Stefano was initially an advisor and street enforcer for Giuseppe Bonanno in New York, helping the Bonannos establish and run lucrative rackets. Those early years of Mafia encroachment on public life in America were often violent, and Magaddino was right in the middle of it. His brother was killed as a result of a dispute with a rival faction, and Stefano allegedly killed another man, alleged mobster Carmen Caizzo, in an act of retribution. Magaddino fled to upstate New York to avoid murder charges. He subsequently spent the rest of his life there and built the Buffalo Crime Family into an empire.
Building the Buffalo Crime Family
After moving upstate, Magaddino established a funeral business in Niagara Falls, which gave rise to his “Undertaker” nickname. However, with his New York Mafia ties and his ambition he soon began laying the grounds for expanding the modest Buffalo Crime Family into a real outfit. With the onset of Prohibition and its key location across the border from Canada – where alcohol was still legal and easily obtained – Magaddino’s organization made a fortune bootlegging and became a key supplier of wine and liquor for Speakeasies across New York and beyond. The Buffalo soon expanded into other rackets like extortion and gambling, and ran legitimate businesses as well, using them to both launder money and make profits by landing lucrative contracts with their influence. His influence extended into the Old World as well, where he was reputed to be involved in a lucrative narcotic smuggling ring.
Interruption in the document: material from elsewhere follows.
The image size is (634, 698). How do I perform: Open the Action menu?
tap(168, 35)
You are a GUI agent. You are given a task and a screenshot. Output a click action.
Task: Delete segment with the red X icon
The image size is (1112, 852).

The Buffalo Crime Family avoided the law enforcement spotlight, which remained centered on the big cities throughout most of the 20th Century. Magaddino himself remained a shadowy background figure, making use of interlocutors and legitimate business fronts to conceal his involvement in illicit activities. He was well-respected within the Mafia Underworld and was key and enduring figure within the infamous Mafia “Commission” established by the New York Mob, and maintained close ties with the New York Families throughout his tenure as a Don.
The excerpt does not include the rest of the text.